L'albero della storia è sempre verde

L'albero della storia è sempre verde

"Teniamo ben ferma la comprensione del fatto che, di regola, le classi dominanti vincono sempre perché sempre in possesso della comprensione della totalità concettuale della riproduzione sociale, e le classi dominate perdono sempre per la loro stupidità strategica, dovuta all’impossibilità materiale di accedere a questa comprensione intellettuale. Nella storia universale comparata non vi sono assolutamente eccezioni. La prima e l’unica eccezione è il 1917 russo. Per questo, sul piano storico-mondiale, Lenin è molto più grande di Marx. Marx è soltanto il coronamento del grande pensiero idealistico ed umanistico tedesco, ed il fondatore del metodo della comprensione della storia attraverso i modi di produzione. Ma Lenin è molto di più. Lenin è il primo esempio storico in assoluto in cui le classi dominate, sia pure purtroppo soltanto per pochi decenni, hanno potuto vincere contro le classi dominanti. Bisogna dunque studiare con attenzione sia le ragioni della vittoria che le ragioni della sconfitta. Ma esse stanno in un solo complesso di problemi, la natura del partito comunista ed il suo rovesciamento posteriore classistico, individualistico e soprattutto anti- comunitario" Costanzo Preve da "Il modo di produzione comunitario. Il problema del comunismo rimesso sui piedi"

giovedì 25 febbraio 2016

Libia, non dobbiamo andare in guerra ma neanche pretendere di dividere il paese in tre parti, è una decisione del popolo libico e non di paesi stranieri

Libia. Gen. Camporini “Italia fa bene ad essere prudente.
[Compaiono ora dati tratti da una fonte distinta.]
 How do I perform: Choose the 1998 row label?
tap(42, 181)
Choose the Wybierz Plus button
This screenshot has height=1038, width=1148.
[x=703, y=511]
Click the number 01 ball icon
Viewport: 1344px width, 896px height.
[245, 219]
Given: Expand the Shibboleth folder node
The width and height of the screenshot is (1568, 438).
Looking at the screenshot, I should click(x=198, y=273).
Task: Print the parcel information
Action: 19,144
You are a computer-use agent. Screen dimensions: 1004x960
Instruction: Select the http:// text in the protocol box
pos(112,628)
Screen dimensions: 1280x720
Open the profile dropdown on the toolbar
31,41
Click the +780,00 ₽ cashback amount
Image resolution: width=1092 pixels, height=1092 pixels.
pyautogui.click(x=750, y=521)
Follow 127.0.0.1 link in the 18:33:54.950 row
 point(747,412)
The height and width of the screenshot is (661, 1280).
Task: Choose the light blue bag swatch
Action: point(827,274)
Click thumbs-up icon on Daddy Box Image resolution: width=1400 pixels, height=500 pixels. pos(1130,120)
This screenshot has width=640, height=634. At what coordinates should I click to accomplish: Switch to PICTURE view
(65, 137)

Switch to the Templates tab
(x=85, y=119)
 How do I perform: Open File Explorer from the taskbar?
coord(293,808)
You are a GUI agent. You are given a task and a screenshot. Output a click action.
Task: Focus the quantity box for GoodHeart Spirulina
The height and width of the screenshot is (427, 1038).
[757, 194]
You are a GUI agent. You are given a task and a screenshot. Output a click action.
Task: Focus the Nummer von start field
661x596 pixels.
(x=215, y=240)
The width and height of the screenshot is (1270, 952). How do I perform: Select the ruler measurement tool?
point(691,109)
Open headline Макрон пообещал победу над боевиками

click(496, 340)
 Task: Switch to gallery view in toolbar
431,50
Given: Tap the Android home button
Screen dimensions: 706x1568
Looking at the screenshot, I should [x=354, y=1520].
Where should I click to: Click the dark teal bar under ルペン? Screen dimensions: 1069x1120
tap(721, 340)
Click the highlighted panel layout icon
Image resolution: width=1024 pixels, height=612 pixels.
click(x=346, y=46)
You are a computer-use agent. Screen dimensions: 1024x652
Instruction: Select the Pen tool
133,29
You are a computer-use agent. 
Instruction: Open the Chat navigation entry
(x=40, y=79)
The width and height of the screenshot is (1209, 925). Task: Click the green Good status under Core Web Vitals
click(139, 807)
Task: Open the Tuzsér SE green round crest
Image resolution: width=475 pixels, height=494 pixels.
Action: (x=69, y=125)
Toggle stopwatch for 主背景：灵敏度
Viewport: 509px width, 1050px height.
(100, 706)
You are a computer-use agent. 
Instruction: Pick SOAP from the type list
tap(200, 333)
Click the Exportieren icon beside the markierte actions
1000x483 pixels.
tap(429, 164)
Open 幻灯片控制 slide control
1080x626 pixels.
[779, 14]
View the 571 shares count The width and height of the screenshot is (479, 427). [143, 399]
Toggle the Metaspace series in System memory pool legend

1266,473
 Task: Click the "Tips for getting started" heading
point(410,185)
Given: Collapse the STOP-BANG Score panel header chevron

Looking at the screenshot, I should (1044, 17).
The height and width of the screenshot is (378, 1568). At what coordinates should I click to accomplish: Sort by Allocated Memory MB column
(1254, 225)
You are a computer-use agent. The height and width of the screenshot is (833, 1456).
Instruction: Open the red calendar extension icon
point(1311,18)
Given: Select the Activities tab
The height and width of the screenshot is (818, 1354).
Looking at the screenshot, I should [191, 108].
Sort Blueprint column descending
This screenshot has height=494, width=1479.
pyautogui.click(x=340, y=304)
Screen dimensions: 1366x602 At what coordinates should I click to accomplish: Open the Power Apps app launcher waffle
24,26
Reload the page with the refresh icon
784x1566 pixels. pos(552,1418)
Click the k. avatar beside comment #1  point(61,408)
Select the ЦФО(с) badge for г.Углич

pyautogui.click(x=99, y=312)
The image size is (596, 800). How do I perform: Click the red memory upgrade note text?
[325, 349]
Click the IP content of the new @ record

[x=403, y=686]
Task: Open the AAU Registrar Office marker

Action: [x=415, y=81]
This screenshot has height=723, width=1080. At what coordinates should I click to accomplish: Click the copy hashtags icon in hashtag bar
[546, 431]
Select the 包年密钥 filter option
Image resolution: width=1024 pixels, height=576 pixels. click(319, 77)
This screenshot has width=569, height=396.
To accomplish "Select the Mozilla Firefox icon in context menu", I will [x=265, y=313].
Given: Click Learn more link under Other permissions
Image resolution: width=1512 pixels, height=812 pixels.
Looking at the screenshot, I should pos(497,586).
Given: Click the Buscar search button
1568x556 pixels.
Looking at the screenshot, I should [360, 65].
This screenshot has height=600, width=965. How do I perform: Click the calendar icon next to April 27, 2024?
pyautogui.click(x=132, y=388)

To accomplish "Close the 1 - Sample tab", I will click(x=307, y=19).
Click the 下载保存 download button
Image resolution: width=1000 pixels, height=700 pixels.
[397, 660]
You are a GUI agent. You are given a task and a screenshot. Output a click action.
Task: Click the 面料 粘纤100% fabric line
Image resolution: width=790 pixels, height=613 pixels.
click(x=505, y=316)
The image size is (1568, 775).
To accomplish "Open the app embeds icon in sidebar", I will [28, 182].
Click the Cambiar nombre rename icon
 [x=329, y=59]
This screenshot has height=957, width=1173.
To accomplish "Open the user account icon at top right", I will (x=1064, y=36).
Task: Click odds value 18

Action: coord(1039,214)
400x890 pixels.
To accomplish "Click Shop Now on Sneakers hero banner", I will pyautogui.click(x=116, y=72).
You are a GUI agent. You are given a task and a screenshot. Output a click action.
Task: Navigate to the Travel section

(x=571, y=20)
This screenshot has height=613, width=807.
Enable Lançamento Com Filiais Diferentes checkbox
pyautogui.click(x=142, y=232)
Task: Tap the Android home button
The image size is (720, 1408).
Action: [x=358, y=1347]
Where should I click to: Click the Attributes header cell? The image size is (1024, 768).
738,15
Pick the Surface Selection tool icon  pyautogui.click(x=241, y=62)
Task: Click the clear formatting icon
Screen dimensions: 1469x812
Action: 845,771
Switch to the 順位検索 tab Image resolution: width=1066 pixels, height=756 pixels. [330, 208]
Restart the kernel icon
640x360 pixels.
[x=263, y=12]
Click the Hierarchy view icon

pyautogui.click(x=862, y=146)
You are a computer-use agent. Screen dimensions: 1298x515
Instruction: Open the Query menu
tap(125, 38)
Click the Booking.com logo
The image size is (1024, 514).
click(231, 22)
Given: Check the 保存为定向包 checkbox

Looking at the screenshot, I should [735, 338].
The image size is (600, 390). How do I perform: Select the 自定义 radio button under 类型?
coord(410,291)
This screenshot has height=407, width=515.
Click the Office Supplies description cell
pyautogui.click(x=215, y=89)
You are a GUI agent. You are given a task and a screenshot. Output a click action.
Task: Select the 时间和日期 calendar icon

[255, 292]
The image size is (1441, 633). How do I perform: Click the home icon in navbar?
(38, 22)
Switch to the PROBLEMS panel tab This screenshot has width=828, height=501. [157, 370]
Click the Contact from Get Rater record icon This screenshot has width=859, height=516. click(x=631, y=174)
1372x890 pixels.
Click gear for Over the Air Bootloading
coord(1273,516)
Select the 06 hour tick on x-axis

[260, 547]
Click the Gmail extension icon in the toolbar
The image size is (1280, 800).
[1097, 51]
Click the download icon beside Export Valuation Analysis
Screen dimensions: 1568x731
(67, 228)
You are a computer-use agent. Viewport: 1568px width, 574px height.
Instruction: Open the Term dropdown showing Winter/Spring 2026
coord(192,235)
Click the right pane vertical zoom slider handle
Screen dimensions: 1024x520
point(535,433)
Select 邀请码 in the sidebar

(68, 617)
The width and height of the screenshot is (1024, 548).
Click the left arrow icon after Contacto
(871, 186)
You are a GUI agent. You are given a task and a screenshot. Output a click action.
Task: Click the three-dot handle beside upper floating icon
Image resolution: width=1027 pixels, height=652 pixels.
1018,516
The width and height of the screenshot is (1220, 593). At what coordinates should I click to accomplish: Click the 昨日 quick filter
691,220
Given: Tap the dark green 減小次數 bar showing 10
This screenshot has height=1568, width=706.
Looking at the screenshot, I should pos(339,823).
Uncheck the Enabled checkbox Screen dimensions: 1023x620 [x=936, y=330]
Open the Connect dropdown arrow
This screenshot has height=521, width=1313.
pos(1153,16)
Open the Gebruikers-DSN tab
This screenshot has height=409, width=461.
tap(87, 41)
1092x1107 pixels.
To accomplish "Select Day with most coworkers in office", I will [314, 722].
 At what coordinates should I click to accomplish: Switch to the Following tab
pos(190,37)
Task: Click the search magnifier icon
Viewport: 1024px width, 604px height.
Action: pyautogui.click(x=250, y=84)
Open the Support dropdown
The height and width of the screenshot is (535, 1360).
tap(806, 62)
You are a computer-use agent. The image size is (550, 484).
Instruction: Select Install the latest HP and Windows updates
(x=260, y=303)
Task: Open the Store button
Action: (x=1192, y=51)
La soluzione è dividere in tre il Paese”. 
mercoledì , 24 febbraio 2016
 

“La soluzione migliore per la Libia sarebbe la divisione del territorio in tre parti“, “ripristinare la situazione esistente prima dell’intervento di Rodolfo Graziani, durante il fascismo. Graziani unificò, oggi converrebbe dividere: la Cirenaica, la Tripolitania e la zona meridionale, dove le tribù sono armate le une contro le altre“. Lo sostiene il generale Vincenzo Camporini, ex capo di stato maggiore della Difesa, intervistato dal Corriere della Sera. Proseguire con i negoziati, a suo avviso, “sarà un lavoro lungo e senza sbocchi”, “troppi ostacoli, troppe fazioni da mettere d’accordo” e “il controllo del Paese sarebbe limitato”. Parlando del ruolo del nostro Paese, il generale ritiene che “finora l’Italia si è comportata in modo ineccepibile”, “senza un via libera del Consiglio di sicurezza, o una richiesta di un governo libico, qualsiasi intervento sarebbe illegittimo“, inoltre “se vogliamo che tutte le fazioni della Libia si uniscano contro l’invasore, basta mandare i nostri soldati al di là del Mediterraneo“. A proposito dell’utilizzo della base di Sigonella da parte degli Usa, Camporini spiega che “gli alleati possono usarla per operazioni della Nato. In questo caso, siccome gli americani non hanno agito come partner Nato, hanno dovuto fare una richiesta al governo italiano, e hanno ottenuto un’autorizzazione“. “Gli americani – dice – faranno solo interventi con piccoli reparti di forze speciali accompagnati da attacchi chirurgici scagliati da aerei e da navi”: “Si ritirano dallo scenario internazionale”, “l’America non è più il poliziotto del mondo”.